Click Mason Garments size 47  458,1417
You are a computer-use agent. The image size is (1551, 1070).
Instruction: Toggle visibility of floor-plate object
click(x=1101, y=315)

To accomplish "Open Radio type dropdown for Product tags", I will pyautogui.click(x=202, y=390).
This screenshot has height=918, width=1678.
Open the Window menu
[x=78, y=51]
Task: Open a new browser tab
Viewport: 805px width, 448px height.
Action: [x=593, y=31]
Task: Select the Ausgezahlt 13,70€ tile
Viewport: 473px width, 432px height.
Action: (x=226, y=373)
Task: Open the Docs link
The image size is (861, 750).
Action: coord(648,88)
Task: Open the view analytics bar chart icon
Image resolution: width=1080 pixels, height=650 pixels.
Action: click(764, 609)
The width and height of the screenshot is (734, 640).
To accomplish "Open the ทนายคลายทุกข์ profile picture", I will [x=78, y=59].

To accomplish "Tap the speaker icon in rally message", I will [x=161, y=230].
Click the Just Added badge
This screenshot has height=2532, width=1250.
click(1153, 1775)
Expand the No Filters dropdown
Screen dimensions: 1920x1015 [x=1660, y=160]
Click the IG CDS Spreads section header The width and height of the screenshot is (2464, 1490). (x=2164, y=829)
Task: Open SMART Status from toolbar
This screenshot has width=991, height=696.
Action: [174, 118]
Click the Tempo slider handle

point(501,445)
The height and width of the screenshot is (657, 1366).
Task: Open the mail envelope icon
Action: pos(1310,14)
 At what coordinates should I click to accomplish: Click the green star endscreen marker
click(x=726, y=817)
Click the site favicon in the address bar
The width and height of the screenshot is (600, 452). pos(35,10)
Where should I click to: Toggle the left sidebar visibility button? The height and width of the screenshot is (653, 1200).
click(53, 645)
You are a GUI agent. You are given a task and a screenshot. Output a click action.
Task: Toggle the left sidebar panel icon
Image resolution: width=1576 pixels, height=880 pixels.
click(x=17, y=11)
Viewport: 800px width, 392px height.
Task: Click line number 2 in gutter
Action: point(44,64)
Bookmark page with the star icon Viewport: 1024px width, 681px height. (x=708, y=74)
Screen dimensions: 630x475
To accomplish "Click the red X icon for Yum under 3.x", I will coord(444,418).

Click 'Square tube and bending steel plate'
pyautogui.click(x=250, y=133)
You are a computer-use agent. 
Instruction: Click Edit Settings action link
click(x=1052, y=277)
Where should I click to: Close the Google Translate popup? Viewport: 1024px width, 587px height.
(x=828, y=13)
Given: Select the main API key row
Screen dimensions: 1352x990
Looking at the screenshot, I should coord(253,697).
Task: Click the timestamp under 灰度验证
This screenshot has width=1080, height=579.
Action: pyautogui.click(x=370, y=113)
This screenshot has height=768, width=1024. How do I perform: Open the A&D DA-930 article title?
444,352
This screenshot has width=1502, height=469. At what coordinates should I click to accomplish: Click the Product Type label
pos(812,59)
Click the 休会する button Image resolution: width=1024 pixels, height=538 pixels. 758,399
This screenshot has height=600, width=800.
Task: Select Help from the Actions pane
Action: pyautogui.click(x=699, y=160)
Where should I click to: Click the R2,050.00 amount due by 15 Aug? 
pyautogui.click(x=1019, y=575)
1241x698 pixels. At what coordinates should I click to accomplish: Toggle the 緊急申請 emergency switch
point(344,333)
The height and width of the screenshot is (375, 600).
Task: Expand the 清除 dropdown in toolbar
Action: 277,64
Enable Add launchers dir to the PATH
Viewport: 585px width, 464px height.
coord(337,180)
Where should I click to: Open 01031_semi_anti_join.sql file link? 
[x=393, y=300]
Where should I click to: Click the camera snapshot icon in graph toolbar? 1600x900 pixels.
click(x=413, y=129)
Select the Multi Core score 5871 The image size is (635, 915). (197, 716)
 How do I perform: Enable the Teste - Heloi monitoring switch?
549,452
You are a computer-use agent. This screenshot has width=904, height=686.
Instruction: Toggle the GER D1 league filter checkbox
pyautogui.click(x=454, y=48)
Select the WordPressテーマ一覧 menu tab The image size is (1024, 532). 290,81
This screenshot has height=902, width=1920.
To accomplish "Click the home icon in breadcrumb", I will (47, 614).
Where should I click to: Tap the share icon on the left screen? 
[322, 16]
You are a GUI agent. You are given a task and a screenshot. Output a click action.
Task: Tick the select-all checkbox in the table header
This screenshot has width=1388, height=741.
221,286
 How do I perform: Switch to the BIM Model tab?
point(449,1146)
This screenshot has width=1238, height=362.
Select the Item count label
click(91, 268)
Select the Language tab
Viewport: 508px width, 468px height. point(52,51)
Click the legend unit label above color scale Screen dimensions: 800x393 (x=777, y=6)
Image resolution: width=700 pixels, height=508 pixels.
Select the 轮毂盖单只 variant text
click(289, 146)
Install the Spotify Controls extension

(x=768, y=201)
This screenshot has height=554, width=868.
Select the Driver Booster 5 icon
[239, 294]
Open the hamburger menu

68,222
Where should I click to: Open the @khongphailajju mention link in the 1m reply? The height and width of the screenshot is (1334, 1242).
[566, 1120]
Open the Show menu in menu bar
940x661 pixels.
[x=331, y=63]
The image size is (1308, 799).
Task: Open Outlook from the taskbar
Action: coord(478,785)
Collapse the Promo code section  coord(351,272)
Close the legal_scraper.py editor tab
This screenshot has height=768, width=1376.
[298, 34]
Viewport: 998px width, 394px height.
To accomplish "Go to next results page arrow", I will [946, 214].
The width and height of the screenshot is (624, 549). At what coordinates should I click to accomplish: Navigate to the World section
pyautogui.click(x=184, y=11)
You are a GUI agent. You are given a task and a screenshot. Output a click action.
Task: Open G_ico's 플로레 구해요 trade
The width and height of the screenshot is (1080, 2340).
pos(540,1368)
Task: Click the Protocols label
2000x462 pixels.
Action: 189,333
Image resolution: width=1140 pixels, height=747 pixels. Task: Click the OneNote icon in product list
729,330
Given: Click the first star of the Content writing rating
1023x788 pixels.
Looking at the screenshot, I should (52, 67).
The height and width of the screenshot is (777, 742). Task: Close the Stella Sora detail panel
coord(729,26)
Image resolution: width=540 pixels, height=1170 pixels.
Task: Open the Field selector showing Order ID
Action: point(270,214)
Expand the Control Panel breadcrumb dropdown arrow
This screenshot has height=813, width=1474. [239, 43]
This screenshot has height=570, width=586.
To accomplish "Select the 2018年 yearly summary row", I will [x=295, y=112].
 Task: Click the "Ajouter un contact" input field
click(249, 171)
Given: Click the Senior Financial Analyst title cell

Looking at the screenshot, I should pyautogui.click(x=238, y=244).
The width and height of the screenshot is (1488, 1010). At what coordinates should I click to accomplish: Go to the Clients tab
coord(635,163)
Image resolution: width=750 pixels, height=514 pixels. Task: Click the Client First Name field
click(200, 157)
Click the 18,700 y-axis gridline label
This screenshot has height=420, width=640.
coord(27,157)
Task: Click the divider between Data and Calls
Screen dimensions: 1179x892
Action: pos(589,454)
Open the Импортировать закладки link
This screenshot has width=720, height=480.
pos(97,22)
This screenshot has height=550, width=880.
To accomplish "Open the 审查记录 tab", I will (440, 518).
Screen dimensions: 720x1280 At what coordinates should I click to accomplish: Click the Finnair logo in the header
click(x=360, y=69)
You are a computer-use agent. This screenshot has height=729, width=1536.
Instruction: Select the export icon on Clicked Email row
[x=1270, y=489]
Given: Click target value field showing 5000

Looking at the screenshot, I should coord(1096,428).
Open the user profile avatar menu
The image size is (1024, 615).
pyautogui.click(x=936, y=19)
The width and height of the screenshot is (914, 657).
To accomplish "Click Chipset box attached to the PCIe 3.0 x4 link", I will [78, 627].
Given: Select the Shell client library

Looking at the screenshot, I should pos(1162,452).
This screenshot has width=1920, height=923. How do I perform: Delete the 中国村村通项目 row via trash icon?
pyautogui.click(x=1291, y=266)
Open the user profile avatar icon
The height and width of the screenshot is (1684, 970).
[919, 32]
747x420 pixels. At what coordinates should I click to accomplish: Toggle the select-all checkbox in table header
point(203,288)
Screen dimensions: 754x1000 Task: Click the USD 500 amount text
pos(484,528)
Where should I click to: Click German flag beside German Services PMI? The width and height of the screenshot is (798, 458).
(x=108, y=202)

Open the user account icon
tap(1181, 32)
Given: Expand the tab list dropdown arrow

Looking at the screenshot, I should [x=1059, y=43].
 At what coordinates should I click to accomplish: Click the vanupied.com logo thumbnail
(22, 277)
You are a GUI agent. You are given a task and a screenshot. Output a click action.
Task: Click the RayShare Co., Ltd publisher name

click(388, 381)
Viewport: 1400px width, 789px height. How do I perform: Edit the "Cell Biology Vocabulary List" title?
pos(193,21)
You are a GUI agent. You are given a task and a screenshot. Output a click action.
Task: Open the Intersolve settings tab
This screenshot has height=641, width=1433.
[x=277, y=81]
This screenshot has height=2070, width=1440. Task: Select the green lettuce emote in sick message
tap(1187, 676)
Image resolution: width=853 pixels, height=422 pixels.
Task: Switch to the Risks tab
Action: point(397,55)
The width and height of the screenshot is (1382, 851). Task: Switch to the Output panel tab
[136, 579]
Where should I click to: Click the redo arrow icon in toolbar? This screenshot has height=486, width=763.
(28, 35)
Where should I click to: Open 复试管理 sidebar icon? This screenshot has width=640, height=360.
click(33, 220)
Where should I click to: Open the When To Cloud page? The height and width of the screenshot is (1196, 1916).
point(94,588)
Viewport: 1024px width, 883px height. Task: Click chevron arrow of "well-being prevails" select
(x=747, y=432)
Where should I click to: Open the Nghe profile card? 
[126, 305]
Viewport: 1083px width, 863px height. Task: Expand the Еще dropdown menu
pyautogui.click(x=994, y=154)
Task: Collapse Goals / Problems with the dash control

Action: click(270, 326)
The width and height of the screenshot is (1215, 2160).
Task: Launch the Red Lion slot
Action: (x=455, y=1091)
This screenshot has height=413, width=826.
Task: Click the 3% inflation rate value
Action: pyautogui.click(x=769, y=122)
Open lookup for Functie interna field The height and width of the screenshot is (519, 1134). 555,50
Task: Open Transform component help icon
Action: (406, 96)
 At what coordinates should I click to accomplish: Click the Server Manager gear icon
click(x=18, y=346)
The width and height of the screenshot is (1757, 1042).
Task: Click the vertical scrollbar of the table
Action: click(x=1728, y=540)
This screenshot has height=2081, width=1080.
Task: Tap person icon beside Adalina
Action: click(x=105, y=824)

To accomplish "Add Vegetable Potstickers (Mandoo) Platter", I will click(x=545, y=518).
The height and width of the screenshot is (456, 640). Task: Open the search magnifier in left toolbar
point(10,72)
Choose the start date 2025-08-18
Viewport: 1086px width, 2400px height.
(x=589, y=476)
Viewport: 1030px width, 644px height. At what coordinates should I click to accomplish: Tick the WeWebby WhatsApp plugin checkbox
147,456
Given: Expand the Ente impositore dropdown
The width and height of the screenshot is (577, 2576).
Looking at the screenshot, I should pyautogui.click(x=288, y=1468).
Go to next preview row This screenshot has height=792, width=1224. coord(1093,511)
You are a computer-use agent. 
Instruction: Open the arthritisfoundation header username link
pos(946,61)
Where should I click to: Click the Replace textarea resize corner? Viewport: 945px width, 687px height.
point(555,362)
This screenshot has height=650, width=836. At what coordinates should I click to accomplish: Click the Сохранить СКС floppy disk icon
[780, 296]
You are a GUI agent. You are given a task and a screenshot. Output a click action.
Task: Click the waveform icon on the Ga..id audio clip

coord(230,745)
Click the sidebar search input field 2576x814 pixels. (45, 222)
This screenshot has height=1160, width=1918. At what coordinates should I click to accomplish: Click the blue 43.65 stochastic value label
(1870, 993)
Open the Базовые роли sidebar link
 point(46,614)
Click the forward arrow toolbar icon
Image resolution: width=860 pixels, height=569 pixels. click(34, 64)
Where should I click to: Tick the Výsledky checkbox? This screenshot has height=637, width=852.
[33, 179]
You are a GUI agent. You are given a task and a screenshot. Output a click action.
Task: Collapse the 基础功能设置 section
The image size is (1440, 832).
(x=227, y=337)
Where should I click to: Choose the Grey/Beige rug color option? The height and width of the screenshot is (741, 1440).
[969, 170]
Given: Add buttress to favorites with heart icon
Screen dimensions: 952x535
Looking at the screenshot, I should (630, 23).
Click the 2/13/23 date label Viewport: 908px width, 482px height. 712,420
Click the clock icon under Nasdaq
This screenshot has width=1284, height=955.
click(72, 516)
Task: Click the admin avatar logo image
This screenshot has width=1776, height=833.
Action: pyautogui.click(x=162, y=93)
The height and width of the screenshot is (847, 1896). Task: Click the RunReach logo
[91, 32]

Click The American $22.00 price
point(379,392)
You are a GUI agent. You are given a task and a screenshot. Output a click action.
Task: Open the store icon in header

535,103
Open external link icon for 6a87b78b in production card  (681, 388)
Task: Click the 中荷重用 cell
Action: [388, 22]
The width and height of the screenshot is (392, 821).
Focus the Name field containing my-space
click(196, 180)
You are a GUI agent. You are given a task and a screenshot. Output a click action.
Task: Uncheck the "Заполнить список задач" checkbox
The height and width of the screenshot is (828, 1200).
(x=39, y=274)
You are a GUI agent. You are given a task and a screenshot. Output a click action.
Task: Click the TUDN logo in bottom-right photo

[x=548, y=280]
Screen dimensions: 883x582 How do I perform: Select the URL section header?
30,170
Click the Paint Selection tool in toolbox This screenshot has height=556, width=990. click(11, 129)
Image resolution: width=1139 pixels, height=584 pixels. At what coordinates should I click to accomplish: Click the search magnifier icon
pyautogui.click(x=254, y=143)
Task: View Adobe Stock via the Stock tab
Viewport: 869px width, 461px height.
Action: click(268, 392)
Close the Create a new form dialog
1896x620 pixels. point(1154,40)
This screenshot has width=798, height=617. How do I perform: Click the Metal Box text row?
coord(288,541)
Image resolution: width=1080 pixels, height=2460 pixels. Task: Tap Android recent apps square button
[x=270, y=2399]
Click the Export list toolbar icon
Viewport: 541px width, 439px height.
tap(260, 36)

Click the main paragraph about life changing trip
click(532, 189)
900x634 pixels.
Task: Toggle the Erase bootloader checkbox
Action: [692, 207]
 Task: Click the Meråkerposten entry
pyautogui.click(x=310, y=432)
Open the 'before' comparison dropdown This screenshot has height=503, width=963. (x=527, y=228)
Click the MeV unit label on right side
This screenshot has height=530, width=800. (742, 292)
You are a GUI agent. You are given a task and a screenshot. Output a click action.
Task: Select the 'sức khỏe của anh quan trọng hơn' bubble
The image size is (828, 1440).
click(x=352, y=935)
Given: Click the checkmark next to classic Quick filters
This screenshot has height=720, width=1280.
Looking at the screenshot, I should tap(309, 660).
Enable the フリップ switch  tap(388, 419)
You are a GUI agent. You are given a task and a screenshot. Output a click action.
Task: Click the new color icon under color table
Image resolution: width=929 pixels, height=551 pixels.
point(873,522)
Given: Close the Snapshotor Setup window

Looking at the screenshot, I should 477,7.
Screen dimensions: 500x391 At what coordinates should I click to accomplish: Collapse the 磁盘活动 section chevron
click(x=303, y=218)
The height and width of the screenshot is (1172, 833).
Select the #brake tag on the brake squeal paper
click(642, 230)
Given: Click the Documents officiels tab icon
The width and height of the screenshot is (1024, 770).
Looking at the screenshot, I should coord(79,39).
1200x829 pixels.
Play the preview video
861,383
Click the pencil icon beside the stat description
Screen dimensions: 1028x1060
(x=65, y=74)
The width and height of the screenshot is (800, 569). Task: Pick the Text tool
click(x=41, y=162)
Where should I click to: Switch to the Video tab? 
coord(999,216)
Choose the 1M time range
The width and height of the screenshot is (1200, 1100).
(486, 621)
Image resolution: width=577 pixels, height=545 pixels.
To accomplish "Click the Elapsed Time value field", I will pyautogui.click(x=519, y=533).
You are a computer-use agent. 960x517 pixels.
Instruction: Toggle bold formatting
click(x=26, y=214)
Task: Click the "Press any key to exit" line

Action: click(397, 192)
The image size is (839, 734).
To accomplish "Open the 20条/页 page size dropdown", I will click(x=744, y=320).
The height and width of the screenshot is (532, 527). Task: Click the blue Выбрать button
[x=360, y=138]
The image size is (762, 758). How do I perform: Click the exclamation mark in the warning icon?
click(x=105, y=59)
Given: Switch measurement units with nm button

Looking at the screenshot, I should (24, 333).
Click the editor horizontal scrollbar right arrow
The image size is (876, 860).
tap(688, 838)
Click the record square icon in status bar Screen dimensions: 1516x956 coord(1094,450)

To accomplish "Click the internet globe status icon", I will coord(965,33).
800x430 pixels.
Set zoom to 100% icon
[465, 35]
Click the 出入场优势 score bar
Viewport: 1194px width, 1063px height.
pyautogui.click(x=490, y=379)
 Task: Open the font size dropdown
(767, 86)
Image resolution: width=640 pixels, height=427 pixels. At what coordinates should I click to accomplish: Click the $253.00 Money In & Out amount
_____
TRY IT:
Each line with the string "editor" counts once; report how many such lines the material has, as a bare number.

REPLY:
2